BRIEF: Every line of the material is to be transcribed verbatim, with images omitted.

━━━

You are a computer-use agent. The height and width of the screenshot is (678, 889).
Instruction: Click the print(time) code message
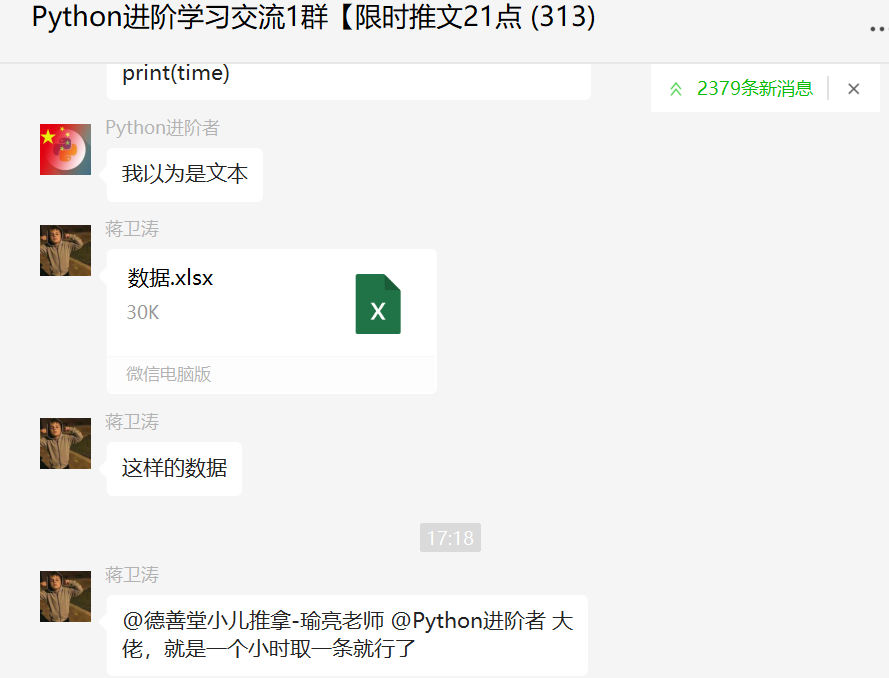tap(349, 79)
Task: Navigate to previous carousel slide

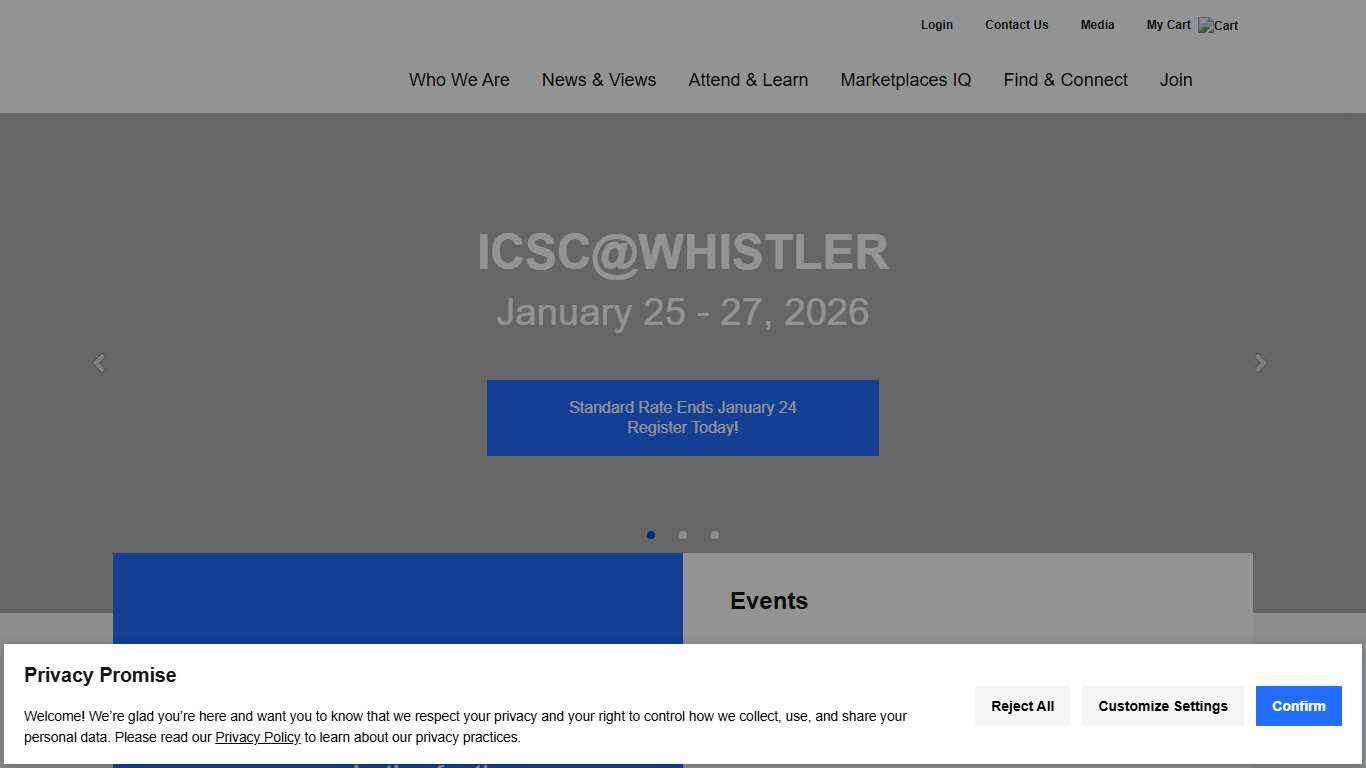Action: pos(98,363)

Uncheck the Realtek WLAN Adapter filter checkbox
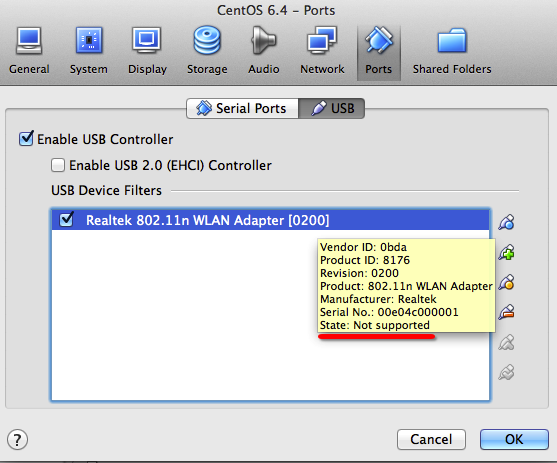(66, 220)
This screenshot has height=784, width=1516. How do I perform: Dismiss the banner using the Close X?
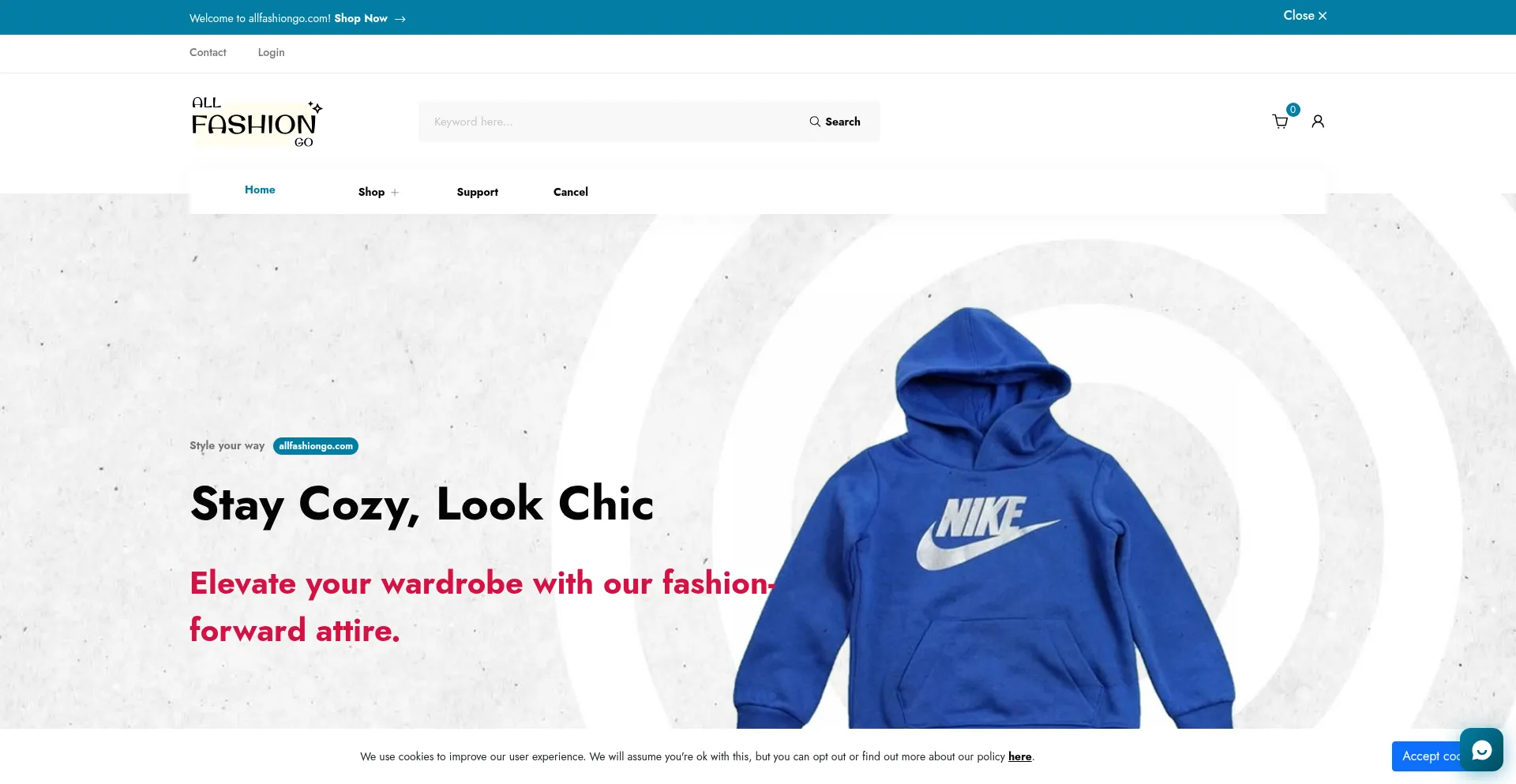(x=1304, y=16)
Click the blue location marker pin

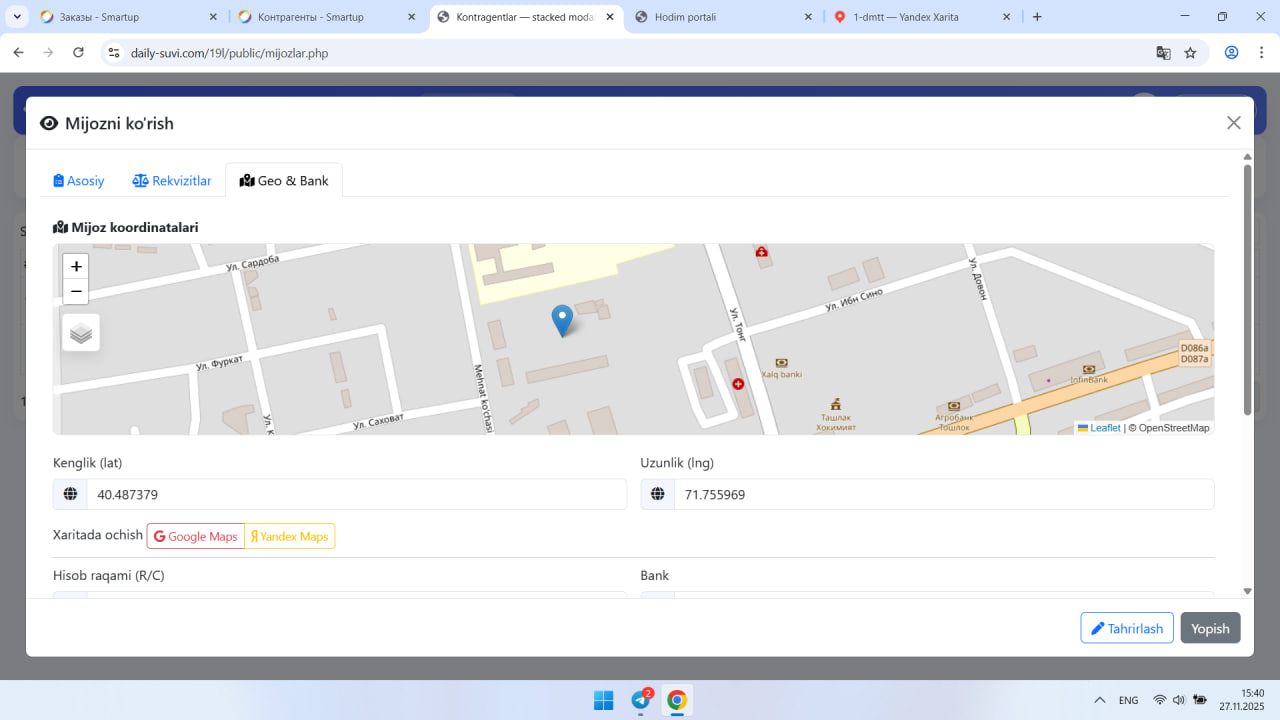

━━━

EXPECTED ANSWER:
You are a computer-use agent. The height and width of the screenshot is (678, 889).
Instruction: Click the print(time) code message
tap(349, 79)
Task: Navigate to previous carousel slide

Action: pos(98,363)

Uncheck the Realtek WLAN Adapter filter checkbox
(66, 220)
This screenshot has height=784, width=1516. How do I perform: Dismiss the banner using the Close X?
(x=1304, y=16)
Click the blue location marker pin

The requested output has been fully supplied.